▶ _Supplied records_

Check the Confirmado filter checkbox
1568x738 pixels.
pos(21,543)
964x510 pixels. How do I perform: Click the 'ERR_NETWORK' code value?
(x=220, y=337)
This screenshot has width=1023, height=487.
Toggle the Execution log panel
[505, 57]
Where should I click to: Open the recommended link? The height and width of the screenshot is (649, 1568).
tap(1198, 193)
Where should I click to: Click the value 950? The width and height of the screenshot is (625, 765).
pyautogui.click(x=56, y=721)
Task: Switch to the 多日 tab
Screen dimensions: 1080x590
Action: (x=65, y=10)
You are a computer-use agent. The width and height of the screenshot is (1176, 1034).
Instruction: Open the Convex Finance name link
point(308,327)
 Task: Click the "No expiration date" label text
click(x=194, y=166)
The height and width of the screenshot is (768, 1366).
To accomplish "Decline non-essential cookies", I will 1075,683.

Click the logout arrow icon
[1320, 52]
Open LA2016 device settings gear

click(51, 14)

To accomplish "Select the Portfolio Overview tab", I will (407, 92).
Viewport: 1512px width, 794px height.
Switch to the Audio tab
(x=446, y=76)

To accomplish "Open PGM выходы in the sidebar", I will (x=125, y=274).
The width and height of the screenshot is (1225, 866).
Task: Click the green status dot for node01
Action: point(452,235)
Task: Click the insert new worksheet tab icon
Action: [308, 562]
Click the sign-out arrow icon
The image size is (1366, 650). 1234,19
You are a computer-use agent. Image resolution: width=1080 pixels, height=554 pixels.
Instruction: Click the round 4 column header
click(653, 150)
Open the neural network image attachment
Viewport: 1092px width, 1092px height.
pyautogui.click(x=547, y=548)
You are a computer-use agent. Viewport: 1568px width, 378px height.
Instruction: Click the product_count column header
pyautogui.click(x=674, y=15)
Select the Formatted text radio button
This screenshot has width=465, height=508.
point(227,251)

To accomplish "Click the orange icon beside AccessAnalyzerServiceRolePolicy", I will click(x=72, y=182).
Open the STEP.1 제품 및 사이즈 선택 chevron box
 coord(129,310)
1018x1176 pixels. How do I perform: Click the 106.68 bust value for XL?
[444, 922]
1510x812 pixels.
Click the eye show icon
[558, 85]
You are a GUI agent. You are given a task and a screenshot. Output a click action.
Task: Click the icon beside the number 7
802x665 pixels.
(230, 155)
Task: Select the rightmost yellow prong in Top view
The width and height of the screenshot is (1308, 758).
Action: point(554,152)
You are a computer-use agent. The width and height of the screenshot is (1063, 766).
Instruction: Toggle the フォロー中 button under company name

▶ _Exercise description_
Exact copy required. Repeat the material above in full.

▶ _Task answer_
Check the Confirmado filter checkbox
1568x738 pixels.
pos(21,543)
964x510 pixels. How do I perform: Click the 'ERR_NETWORK' code value?
(x=220, y=337)
This screenshot has width=1023, height=487.
Toggle the Execution log panel
[505, 57]
Where should I click to: Open the recommended link? The height and width of the screenshot is (649, 1568).
tap(1198, 193)
Where should I click to: Click the value 950? The width and height of the screenshot is (625, 765).
pyautogui.click(x=56, y=721)
Task: Switch to the 多日 tab
Screen dimensions: 1080x590
Action: (x=65, y=10)
You are a computer-use agent. The width and height of the screenshot is (1176, 1034).
Instruction: Open the Convex Finance name link
point(308,327)
 Task: Click the "No expiration date" label text
click(x=194, y=166)
The height and width of the screenshot is (768, 1366).
To accomplish "Decline non-essential cookies", I will 1075,683.

Click the logout arrow icon
[1320, 52]
Open LA2016 device settings gear

click(51, 14)

To accomplish "Select the Portfolio Overview tab", I will (407, 92).
Viewport: 1512px width, 794px height.
Switch to the Audio tab
(x=446, y=76)

To accomplish "Open PGM выходы in the sidebar", I will (x=125, y=274).
The width and height of the screenshot is (1225, 866).
Task: Click the green status dot for node01
Action: point(452,235)
Task: Click the insert new worksheet tab icon
Action: [308, 562]
Click the sign-out arrow icon
The image size is (1366, 650). 1234,19
You are a computer-use agent. Image resolution: width=1080 pixels, height=554 pixels.
Instruction: Click the round 4 column header
click(653, 150)
Open the neural network image attachment
Viewport: 1092px width, 1092px height.
pyautogui.click(x=547, y=548)
You are a computer-use agent. Viewport: 1568px width, 378px height.
Instruction: Click the product_count column header
pyautogui.click(x=674, y=15)
Select the Formatted text radio button
This screenshot has width=465, height=508.
point(227,251)

To accomplish "Click the orange icon beside AccessAnalyzerServiceRolePolicy", I will click(x=72, y=182).
Open the STEP.1 제품 및 사이즈 선택 chevron box
 coord(129,310)
1018x1176 pixels. How do I perform: Click the 106.68 bust value for XL?
[444, 922]
1510x812 pixels.
Click the eye show icon
[558, 85]
You are a GUI agent. You are given a task and a screenshot. Output a click action.
Task: Click the icon beside the number 7
802x665 pixels.
(230, 155)
Task: Select the rightmost yellow prong in Top view
The width and height of the screenshot is (1308, 758).
Action: point(554,152)
You are a computer-use agent. The width and height of the screenshot is (1063, 766).
Instruction: Toggle the フォロー中 button under company name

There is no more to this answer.